> EXTRAIT SÉLECTIONNÉ:
+++

Du 15 au 19 novembre, la CFTC tenait à Bordeaux son 49ème congrès confédéral. Un congrès tranquille, dans la perspective des élections prud'homales de 2008.
Jacques Voisin est un syndicaliste heureux. Alors que ses homologues de la CGT et de la CFDT se préparent à un congrès confédéral animé et aux enjeux forts (respectivement en mars et en juin 2006), le leader de la CFTC vient de passer un congrès paisible.
Cela n’a pas toujours été le cas dans un passé récent. En novembre 1999, à Dijon, les syndicats s’étaient retrouvés en congrès dans une ambiance houleuse, sur fond d’ambitions et de jeux de pouvoir. En novembre 2002 à Toulouse, les débats étaient déjà apaisés, dans le cadre du départ de la présidence d’Alain Deleu.
Progrès électoraux
Cette année, le bilan de l’équipe sortante pour les trois années passées était souriant. L’équipe confédérale conduite par Jacques Voisin, président, et Jacky Dintinger, secrétaire général, a pu travailler dans la confiance et sur des objectifs partagés.

+++

Lignes du jeu de données:
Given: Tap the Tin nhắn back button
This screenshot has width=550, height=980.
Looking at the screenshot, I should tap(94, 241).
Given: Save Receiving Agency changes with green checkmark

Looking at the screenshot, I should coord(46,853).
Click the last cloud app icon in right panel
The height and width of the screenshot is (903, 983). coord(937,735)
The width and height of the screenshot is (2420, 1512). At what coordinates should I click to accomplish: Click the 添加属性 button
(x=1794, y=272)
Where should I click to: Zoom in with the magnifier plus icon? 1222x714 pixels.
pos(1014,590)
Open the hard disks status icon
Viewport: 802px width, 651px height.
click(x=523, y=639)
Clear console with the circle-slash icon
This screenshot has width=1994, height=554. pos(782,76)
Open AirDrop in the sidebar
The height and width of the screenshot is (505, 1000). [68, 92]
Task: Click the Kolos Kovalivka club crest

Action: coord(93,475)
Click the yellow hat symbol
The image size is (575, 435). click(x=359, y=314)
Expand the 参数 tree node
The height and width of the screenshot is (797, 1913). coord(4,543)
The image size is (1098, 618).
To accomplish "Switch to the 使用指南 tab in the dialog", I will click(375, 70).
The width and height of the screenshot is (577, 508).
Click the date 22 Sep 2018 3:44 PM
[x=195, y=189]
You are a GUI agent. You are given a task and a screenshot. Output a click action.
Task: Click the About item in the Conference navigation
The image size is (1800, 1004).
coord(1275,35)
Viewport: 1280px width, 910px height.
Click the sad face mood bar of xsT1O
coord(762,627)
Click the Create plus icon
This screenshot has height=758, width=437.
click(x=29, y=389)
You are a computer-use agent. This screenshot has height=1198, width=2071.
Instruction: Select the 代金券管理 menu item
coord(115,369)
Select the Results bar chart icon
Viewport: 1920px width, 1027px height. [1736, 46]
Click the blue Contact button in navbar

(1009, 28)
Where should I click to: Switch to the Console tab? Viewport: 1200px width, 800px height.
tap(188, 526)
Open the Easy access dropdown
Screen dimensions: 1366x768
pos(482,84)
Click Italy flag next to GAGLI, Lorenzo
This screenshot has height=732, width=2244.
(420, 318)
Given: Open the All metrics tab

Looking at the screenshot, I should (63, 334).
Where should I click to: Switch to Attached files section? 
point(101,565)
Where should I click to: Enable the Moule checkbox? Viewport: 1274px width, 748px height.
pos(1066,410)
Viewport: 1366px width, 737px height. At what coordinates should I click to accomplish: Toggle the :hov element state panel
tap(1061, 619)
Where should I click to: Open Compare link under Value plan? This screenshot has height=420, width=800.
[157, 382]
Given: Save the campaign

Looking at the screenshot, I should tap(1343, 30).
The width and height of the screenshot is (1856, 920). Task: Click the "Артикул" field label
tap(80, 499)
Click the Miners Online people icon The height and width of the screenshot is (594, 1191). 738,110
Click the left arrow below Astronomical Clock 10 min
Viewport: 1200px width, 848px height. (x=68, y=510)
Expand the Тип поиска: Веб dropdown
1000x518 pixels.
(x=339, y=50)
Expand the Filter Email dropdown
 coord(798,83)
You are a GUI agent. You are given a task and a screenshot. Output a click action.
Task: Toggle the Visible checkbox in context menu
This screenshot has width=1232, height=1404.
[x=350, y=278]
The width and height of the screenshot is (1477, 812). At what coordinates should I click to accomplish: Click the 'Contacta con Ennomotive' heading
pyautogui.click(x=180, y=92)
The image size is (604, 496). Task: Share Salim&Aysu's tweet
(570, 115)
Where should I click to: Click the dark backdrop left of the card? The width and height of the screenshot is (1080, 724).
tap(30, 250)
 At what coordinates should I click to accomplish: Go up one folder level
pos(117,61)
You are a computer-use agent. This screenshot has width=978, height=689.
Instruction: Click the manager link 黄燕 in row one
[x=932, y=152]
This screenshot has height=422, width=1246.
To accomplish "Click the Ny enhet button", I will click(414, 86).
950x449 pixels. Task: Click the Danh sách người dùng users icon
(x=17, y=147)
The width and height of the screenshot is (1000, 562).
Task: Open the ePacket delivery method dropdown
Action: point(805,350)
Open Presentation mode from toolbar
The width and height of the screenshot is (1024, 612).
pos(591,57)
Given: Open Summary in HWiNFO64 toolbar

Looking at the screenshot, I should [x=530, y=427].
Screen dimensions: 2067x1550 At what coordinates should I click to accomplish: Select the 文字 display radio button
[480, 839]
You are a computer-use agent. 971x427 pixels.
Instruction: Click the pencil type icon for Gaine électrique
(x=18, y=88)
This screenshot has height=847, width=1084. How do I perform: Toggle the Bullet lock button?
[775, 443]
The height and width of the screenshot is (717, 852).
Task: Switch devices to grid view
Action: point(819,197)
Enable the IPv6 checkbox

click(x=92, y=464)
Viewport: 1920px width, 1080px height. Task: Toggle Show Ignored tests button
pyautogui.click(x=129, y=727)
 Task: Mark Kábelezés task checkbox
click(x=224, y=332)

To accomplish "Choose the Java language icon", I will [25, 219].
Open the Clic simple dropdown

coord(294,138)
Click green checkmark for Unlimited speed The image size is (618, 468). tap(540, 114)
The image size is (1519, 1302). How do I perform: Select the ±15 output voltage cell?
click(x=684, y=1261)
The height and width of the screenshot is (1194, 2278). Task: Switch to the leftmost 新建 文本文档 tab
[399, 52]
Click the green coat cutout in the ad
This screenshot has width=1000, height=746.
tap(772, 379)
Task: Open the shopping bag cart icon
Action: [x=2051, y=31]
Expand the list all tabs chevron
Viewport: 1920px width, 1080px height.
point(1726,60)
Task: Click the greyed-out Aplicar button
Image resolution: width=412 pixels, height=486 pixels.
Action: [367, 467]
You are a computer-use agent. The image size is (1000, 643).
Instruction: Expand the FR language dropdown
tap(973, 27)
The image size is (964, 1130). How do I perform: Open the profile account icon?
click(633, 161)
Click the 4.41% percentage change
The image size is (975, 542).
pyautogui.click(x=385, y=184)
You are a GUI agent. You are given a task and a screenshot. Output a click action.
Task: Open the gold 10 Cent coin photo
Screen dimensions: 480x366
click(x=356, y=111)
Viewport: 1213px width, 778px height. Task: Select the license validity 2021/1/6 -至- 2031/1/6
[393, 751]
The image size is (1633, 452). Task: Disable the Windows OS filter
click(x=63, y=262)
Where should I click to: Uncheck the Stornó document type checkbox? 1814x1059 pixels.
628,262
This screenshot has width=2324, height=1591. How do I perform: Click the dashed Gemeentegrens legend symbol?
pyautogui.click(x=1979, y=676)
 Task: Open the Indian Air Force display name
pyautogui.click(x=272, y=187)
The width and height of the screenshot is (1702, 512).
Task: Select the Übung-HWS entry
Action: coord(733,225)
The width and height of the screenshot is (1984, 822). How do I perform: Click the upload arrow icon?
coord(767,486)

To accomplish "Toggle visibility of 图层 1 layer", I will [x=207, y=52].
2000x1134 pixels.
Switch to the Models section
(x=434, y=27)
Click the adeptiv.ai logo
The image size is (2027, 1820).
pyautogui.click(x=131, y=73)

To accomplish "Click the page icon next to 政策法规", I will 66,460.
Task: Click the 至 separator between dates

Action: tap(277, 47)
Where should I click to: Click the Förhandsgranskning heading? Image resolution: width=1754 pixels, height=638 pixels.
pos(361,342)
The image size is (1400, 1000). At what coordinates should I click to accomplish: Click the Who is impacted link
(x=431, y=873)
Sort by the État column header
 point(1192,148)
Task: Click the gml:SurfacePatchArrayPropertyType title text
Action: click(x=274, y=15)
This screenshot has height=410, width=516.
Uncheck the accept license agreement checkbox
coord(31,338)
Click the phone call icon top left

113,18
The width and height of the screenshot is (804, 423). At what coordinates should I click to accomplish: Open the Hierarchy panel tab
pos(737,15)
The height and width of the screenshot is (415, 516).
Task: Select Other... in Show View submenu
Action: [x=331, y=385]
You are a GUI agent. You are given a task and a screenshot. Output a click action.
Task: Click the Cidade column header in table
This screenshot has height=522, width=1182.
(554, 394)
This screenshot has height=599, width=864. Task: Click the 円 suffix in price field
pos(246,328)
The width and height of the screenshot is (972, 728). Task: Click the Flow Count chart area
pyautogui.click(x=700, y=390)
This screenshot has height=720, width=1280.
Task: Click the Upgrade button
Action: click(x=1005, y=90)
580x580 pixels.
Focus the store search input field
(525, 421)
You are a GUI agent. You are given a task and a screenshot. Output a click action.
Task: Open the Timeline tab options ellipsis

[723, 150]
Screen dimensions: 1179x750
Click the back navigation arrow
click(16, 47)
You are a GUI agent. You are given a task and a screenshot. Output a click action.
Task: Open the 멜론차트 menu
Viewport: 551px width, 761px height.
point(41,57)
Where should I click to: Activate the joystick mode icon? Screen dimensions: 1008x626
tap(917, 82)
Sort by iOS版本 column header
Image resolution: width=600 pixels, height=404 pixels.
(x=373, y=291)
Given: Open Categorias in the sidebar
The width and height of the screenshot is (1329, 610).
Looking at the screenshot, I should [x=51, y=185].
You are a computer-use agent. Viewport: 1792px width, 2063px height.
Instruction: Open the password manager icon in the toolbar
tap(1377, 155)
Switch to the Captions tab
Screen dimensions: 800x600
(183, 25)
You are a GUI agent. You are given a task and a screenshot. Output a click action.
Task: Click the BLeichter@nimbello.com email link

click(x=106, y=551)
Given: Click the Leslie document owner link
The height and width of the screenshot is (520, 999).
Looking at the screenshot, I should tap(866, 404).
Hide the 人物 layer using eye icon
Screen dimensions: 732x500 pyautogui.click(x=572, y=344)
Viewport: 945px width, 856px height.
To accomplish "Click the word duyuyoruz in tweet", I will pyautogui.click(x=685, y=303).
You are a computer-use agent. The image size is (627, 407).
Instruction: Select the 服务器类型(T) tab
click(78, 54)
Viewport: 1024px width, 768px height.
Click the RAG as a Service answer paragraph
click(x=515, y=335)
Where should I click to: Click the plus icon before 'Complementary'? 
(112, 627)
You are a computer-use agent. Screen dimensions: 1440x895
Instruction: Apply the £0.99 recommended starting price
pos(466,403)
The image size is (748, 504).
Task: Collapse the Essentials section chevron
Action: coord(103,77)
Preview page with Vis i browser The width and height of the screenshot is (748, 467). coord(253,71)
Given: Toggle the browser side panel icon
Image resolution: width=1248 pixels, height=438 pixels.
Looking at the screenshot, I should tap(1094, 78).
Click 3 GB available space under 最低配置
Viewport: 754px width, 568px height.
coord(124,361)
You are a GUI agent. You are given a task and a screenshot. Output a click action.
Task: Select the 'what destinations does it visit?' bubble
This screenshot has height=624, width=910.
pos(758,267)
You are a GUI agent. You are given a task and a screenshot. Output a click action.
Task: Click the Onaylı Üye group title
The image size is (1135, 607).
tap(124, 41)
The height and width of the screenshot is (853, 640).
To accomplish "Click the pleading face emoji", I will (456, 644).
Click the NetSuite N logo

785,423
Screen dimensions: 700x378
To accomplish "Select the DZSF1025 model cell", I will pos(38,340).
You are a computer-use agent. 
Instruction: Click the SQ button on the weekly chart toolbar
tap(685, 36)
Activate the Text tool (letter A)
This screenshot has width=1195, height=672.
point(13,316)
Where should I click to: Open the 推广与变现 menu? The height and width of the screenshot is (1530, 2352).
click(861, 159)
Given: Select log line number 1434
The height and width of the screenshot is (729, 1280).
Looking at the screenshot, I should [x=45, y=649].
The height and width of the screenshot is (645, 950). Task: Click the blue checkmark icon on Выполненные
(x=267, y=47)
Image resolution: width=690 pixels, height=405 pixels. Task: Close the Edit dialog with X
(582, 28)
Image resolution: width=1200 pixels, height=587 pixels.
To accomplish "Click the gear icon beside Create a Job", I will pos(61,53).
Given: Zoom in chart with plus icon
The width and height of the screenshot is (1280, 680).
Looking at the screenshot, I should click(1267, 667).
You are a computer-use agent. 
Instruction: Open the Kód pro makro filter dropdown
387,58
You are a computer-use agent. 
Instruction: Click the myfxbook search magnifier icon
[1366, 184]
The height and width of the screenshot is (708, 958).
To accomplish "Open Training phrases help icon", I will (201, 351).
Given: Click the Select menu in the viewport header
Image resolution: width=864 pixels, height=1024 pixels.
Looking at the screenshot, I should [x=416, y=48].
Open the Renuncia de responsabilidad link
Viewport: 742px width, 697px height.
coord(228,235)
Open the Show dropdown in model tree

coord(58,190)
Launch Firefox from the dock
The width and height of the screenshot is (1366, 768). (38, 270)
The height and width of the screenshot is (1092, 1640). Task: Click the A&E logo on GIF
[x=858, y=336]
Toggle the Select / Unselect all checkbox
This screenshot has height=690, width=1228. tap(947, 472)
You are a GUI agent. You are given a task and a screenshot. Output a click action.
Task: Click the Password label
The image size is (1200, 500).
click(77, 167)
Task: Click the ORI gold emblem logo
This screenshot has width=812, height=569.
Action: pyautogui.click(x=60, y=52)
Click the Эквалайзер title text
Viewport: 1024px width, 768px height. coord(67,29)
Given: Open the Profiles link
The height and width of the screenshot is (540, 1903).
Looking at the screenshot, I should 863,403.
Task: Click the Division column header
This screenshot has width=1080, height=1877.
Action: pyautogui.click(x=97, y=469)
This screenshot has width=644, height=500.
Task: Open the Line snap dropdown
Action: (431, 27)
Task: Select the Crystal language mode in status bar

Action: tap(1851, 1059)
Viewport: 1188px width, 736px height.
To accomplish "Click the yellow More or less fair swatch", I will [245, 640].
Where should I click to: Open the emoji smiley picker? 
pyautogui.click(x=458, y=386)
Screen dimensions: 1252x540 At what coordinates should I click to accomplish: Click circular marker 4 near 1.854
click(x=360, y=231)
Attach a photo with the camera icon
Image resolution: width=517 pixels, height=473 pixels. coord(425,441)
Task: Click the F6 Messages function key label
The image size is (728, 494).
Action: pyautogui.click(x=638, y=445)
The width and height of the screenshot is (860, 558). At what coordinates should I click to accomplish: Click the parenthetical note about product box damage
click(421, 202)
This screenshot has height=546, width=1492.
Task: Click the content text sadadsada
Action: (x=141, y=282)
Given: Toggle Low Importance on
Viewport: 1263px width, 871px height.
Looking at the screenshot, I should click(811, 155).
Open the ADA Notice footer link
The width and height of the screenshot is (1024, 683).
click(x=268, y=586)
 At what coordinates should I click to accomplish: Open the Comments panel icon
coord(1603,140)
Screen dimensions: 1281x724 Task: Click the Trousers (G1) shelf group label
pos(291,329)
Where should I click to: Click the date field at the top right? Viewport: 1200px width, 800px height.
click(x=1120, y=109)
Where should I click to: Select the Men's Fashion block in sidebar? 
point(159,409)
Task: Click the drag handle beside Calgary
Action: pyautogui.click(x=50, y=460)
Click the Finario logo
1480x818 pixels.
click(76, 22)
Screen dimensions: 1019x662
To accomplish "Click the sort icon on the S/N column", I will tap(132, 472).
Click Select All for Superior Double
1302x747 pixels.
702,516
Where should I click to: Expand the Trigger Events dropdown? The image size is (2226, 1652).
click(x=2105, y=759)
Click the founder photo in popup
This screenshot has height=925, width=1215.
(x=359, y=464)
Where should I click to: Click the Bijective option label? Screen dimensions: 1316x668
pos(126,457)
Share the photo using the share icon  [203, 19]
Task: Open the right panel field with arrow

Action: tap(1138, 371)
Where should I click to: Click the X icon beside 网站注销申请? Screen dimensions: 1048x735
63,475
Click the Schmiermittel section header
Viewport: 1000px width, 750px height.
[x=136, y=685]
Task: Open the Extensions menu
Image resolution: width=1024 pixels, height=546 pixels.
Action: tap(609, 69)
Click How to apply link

+++

> TÂCHE À RÉALISER: Recopiez mot pour mot, dans l'extrait sur le congrès de la CFTC, tout ce qui va de « Jacques Voisin est » jusqu'à « présidence d’Alain Deleu. ».

> RÉPONSE RÉDIGÉE:
Jacques Voisin est un syndicaliste heureux. Alors que ses homologues de la CGT et de la CFDT se préparent à un congrès confédéral animé et aux enjeux forts (respectivement en mars et en juin 2006), le leader de la CFTC vient de passer un congrès paisible.
Cela n’a pas toujours été le cas dans un passé récent. En novembre 1999, à Dijon, les syndicats s’étaient retrouvés en congrès dans une ambiance houleuse, sur fond d’ambitions et de jeux de pouvoir. En novembre 2002 à Toulouse, les débats étaient déjà apaisés, dans le cadre du départ de la présidence d’Alain Deleu.